REQUIEM FOR A FILM: Mean Girls
Ask any teenage girl what movie they can confidently quote from start to finish. Now go ask anyone else what their favourite “teenage” film is. Chances are, both answers will be the same; Mean Girls. Penned by the comedic duo Tina Fey and Amy Phoeler, from Saturday Night Live fame, Mean Girls is everything you want in a guilty pleasure film. You have your usual bitchy group of girls that infiltrates the new girl, making her into a plethora of pretty smiles and fake friends. The nice girl then realises what she has become, apologises, gets the guy, and all is right in girl world again.
Yes, Mean Girls is a very predictable and generic film that does not involve any sort of secret plot twist or cliff hanger. But what it did do for me was realise that even 12 years on from this landmark but average comedy, we are still obsessed with appearance. The ‘popular girls” are referred to as the plastics, a not-so-subtle reference to the transparency of the characters as people. The plastics are known to be teen royalty within the school walls, constantly commenting on their appearance and everyone else’s. Cady, the new girl, is inducted into the group, but only after she has heard the dress code for the days of the week. The scene in which Cady is given a makeover by her new narcissist friends is followed by a tracking shot of the girls powerfully walking down the hallway. The girls possess not only power, but intimidation too. A sort of intimidation that comes with a celebrity persona that is only created by popularity. Simple; people like you because you’re hot. Go figure.
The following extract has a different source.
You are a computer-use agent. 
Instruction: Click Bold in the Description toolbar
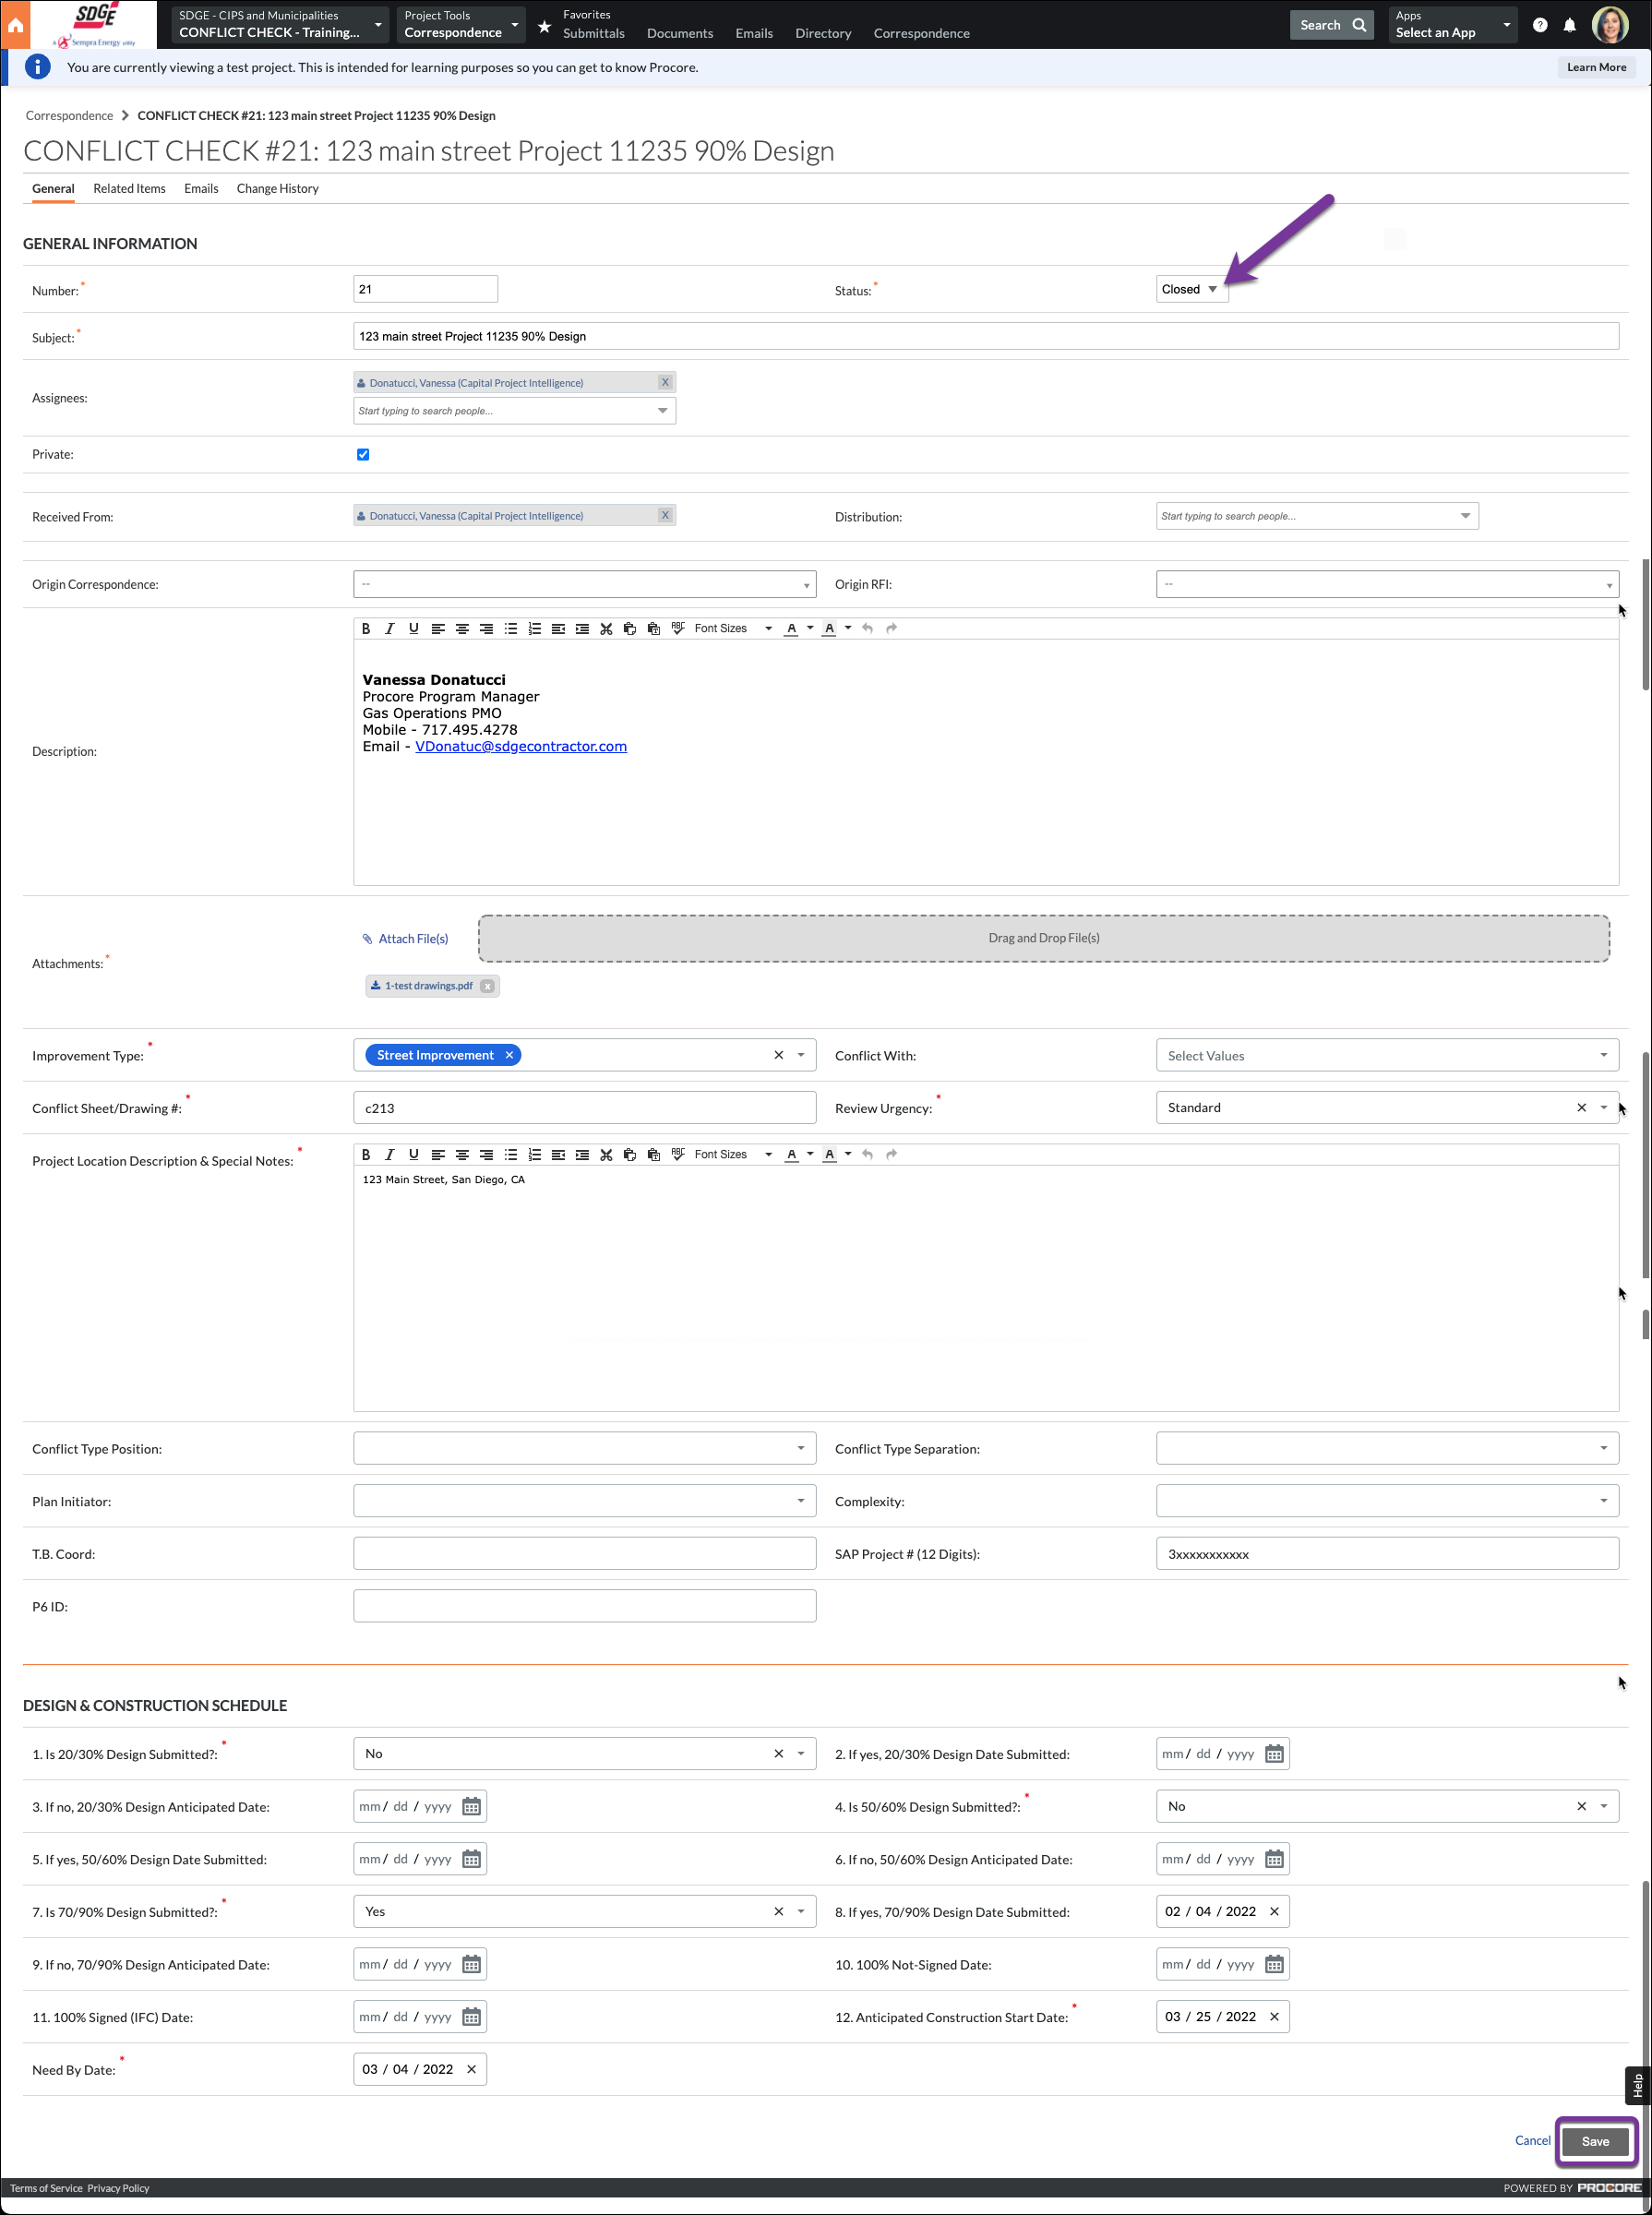tap(366, 628)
In reality, social media icons such as the Kardashians rule the “canteen” just like Tina Fey’s characters did in the film. This obsession with celebrities and their looks is not new. Jean Shrimpton became a cultural icon in 1965 when she shocked the world with her appearance; she wore a tight, short dress to the Melbourne cup, horrifying the crowd of long dresses and top hats (“The Most Shocking Moments in Fashion”, 2014). Shrimpton had always been a staple in popular culture, but she truly cemented her place once she had presented herself in a shocking way. This fascination with change in appearance has seemingly increased.
Just like Cady Herron in Mean Girls, Social icon and Instagram queen Kylie Jenner faced much public attention and scrutiny once it became apparent that the 19 year old had undergone cosmetic alterations. Jenner’s lips were the talking point around the world, people became fixated, starting the challenge that made parent’s eyes roll around the world. Her popularity only seemed to increase once her face changed, with more and more people becoming aware of the youngest of the Kardashian monarchy. On my 15th viewing of the cult teenage comedy, I realised just how obsessed people are with change in appearance. It’s as if these young women dominate trends and if we don’t follow, we will simply be left behind. Cady’s makeover purpose was so she could fit in; maybe that is all we want to do, just fit in.
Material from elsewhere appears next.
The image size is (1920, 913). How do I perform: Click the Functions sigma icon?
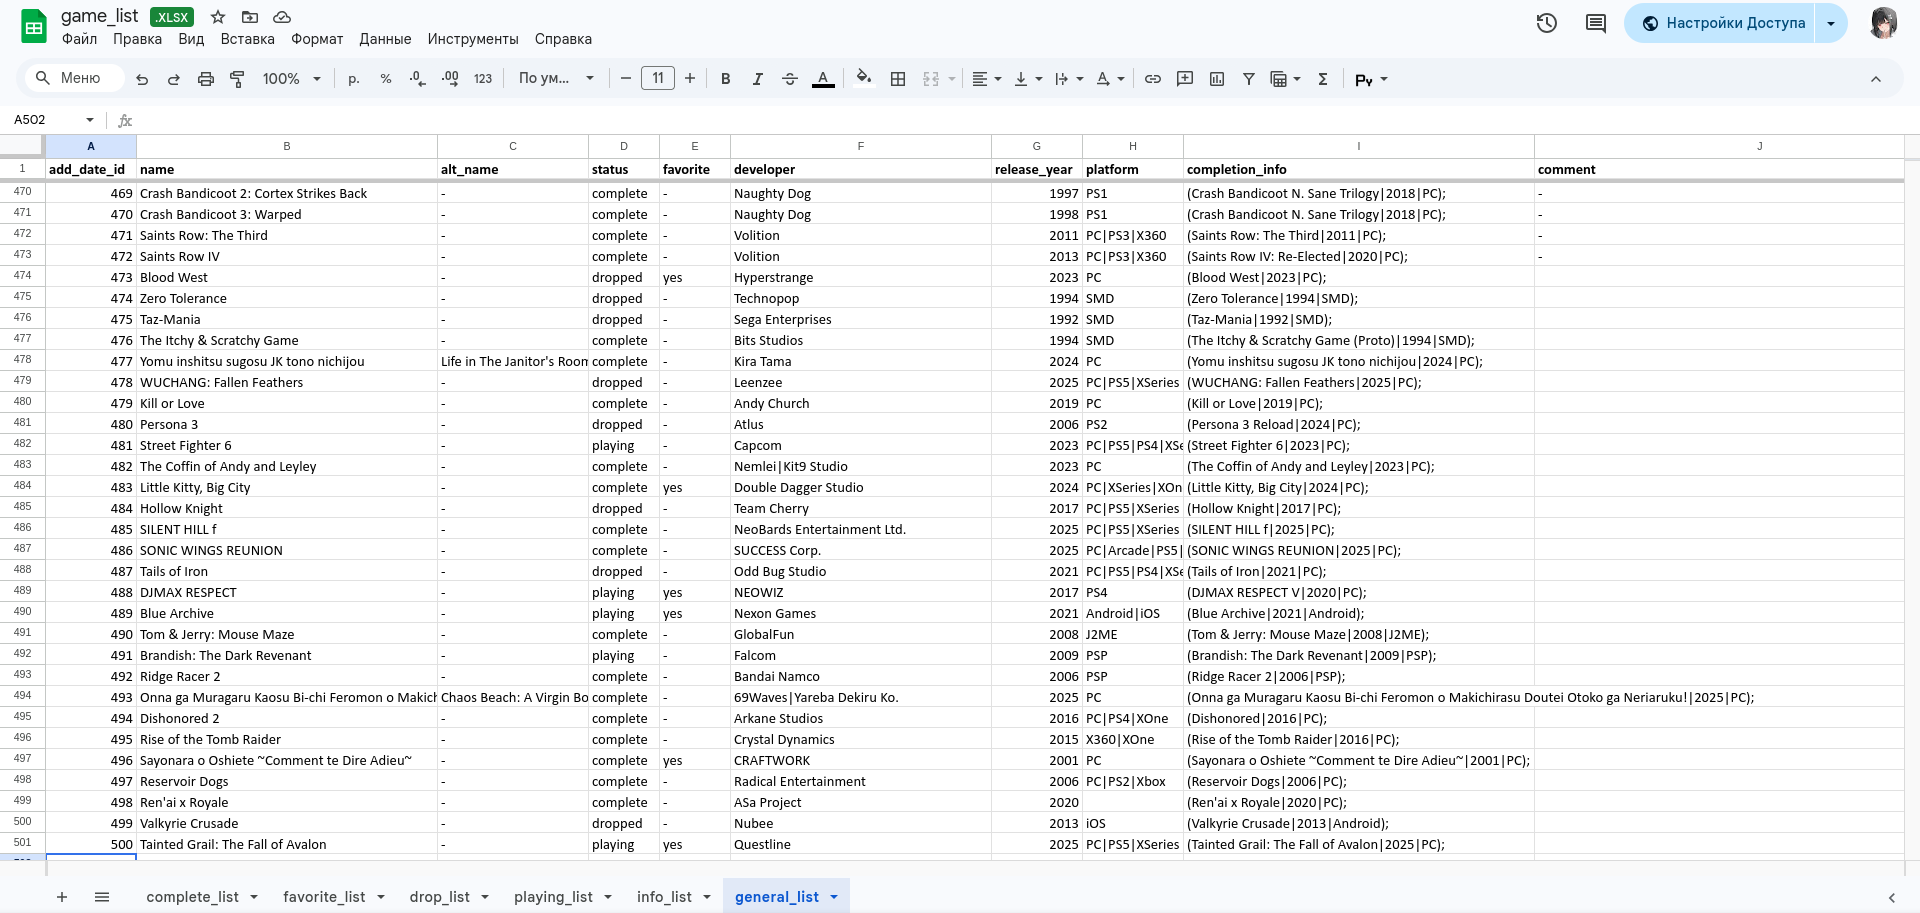1322,79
Mean Girl’s owes its success to its sharp, quick-witted dialogue that has subtitled a generations upbringing. Quotable lines such as “your mom’s chest hair” and “is butter a carb” have become ingrained in our memories like a religion. A religion of simple minded, narcissist girls that provide a perfected fantasy to what we want to become. Yes, I am very much generalising, but just look at miss Jenner’s follower count, the proof is in the pudding. Good looks equal popularity, and to gain popularity, you have to change your appearance into a more socially accepted way.
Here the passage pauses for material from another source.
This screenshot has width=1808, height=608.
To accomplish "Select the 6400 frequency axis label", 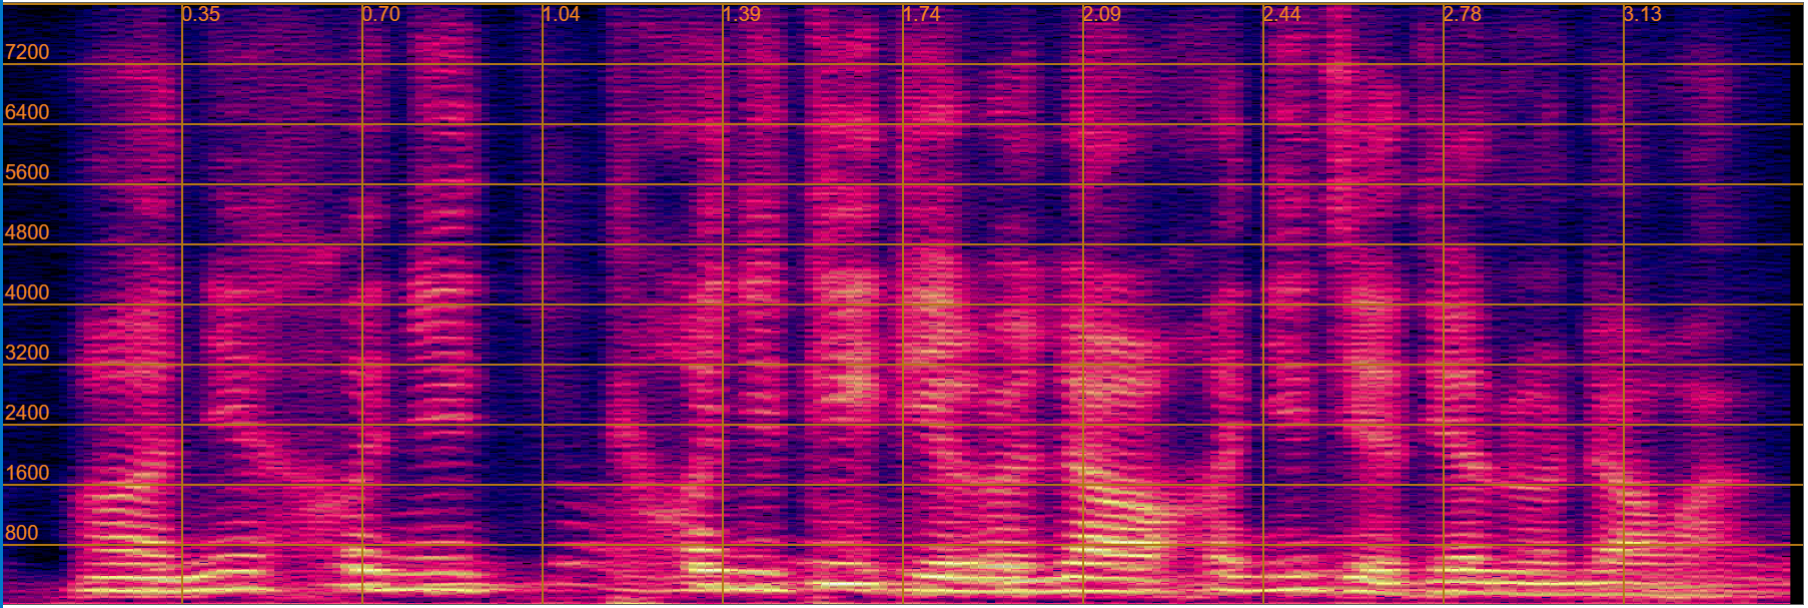I will [27, 112].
The writing is fantastic, with Fey and Phoeler’s strong reputation for being comedy’s frontwomen in the usually male dominated genre, living up to the hype. Each individual character plays an important role, cleverly representing the different ‘cliques’ that can be seen in a socially aware environment like high school. My high school never had a group of plastics, but there were people who were popular than others. These people were nearly always attractive and possessed a certain confidence that I could never quite develop. I guess the confidence in high school or even life, is like boobs, things I couldn’t quite properly develop either.